New question: will the HO feel safe with your installation?  Is it actually safe?  
Hopefully the HO's perception is somewhat in line with the reality.


----------



## nealtw (Mar 24, 2014)

There you go Villa; your abbility has been officially questioned.


----------



## CallMeVilla (Mar 24, 2014)

Well, Wuzzat is hardly a threat ... but the HO and I are working very closely on this.  Turns out there IS a transition fitting which allows you to connect old PVC and new HDPE.  Most plumbers do not even know it exists.  Most plumbers would rather rip out the millions of feet of old PVC!

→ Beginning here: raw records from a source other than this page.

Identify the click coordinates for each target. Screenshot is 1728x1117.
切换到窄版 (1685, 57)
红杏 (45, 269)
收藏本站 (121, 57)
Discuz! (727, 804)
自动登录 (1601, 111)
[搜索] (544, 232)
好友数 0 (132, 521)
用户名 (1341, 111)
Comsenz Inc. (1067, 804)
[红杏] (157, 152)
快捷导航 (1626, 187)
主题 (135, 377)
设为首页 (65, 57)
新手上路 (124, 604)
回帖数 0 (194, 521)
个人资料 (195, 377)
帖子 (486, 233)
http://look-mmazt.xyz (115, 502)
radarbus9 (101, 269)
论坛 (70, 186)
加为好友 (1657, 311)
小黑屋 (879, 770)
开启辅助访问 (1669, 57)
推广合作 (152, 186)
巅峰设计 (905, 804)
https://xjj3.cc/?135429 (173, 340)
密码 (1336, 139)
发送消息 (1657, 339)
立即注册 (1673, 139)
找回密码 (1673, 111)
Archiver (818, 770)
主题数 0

Here is the fitting and it is Code approved for this use.
http://www.conind.com/docs/librariesprovider6/Literature-docs/pvc-scope-flyer.pdf?sfvrsn=2

After all this thinking and researching, it seems we have a simple and safe solution.  As expected, the PVC line transitions into a hard pipe line coming out of the ground.  This pipe turns into the house as a supply line.

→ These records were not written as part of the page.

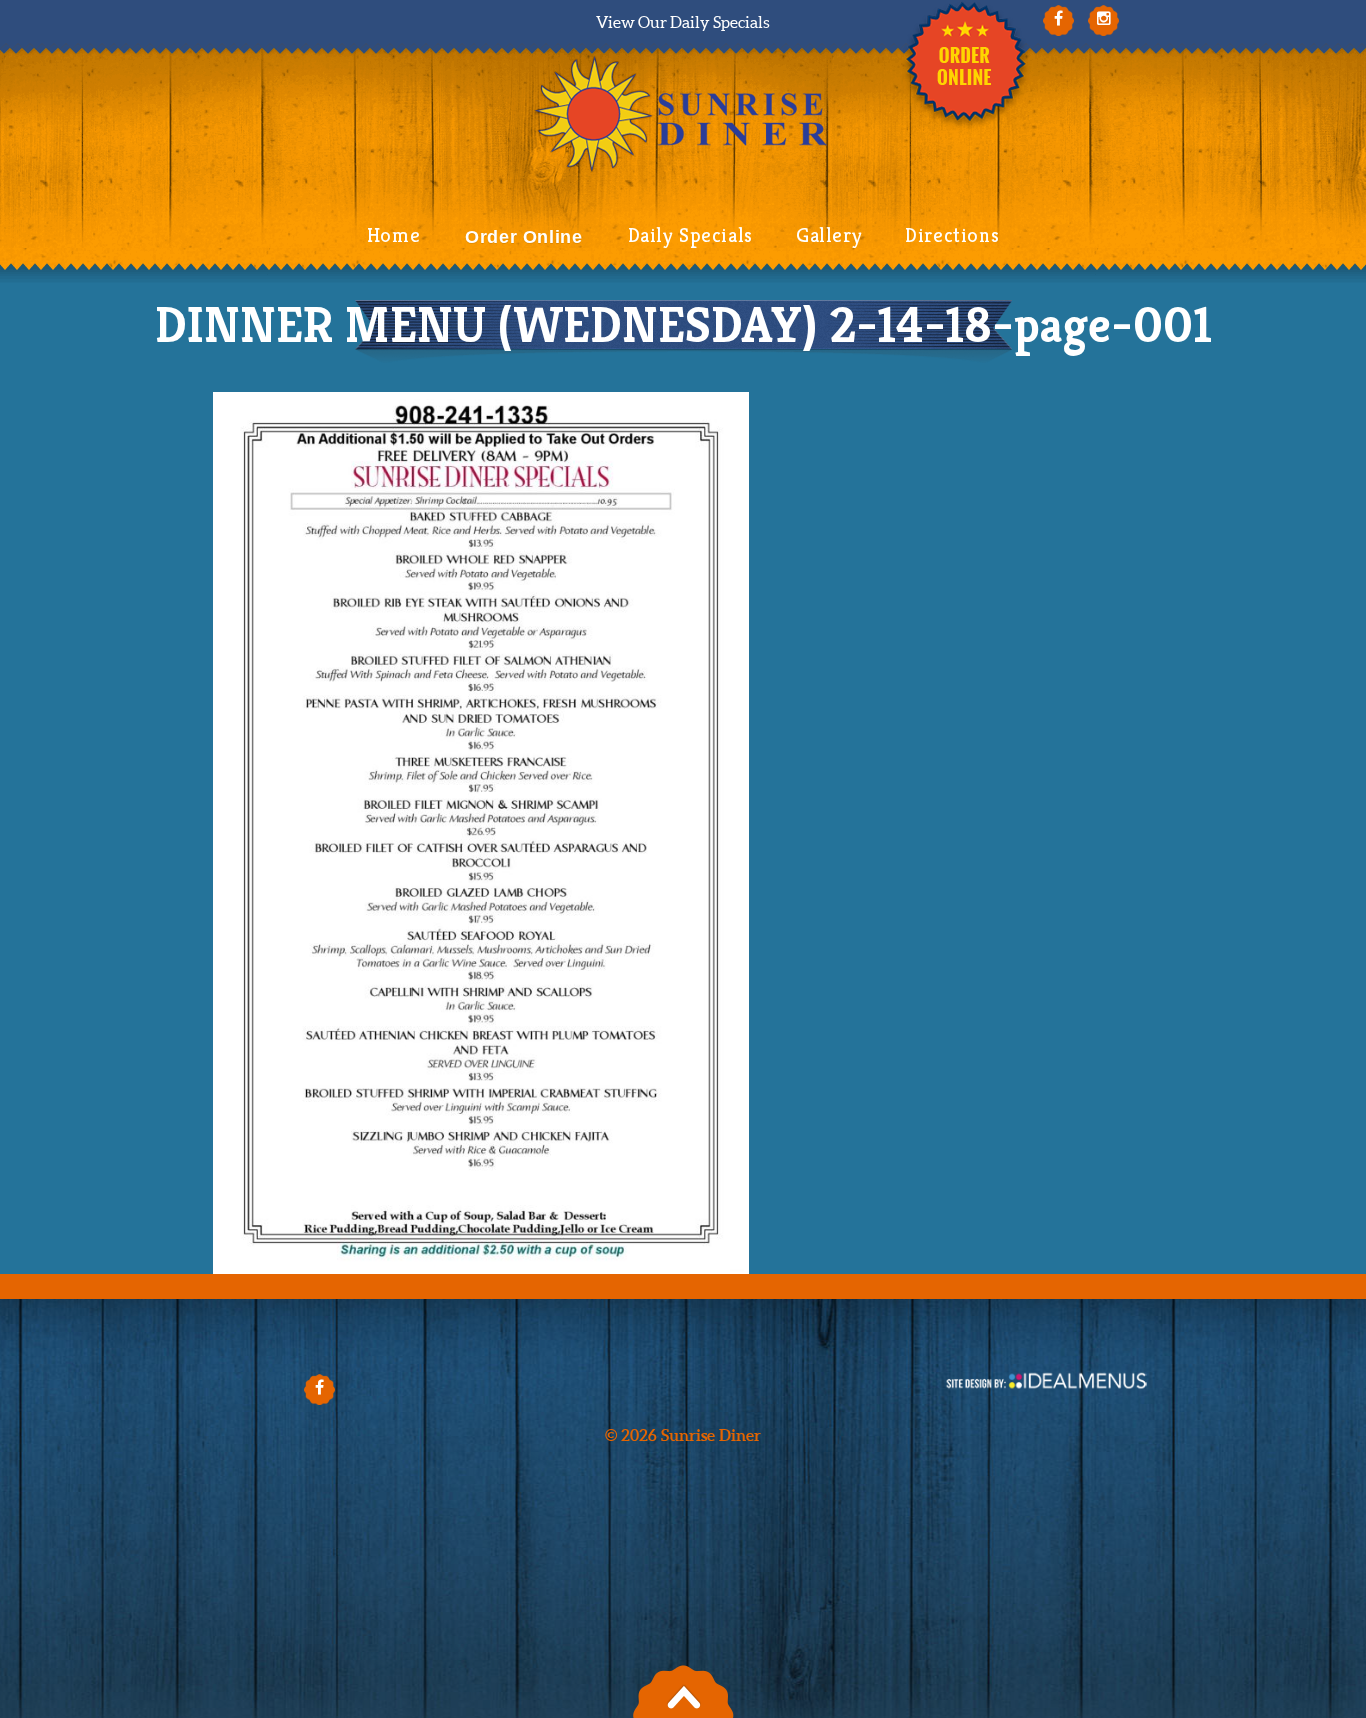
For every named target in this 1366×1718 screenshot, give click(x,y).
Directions (952, 235)
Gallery (829, 235)
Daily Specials (690, 235)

What we did was to cut the metal pipe and install a metal t-fitting above ground.  One leg carried gas into the house.  The other leg, with a new ball valve, connects to the metal transition riser which went back underground and connected to the new HDPE plastic pipe for the new extension.

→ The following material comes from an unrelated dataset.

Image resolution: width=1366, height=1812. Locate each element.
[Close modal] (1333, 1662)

Problem solved in the safest possible manner.  PVC piping was left undisturbed.  All other solutions were either against code or massively expensive.

HO is buying me steak & lobster with a nice Merlot ...


----------



## Wuzzat? (Mar 25, 2014)

After reading this thread I'd say you have certainly done Due Diligence!  

And if you read the patents that are cited in your link, they will say what was wrong with all the previous products that tried to address this problem.

I guess the safety of various fixes and products can be judged by the number of lawsuits, at least in the litigious U.S.
Problem is, any product or company that's been around long enough will eventually get sued, so what is the 'base rate'?
There was a fuss about a Tesla vehicle catching fire but it turns out that 1 fire per year per 800 vehicles in the U.S. is 'normal' (the base rate) so with 25,000 Teslas on the road they could have ~30 fires per year and still be 'OK'.
And it was just this kind of ratio and proportion reasoning that got me illegally forced out of my guv job; they thought I was a whistleblower.  And I guess I am!


----------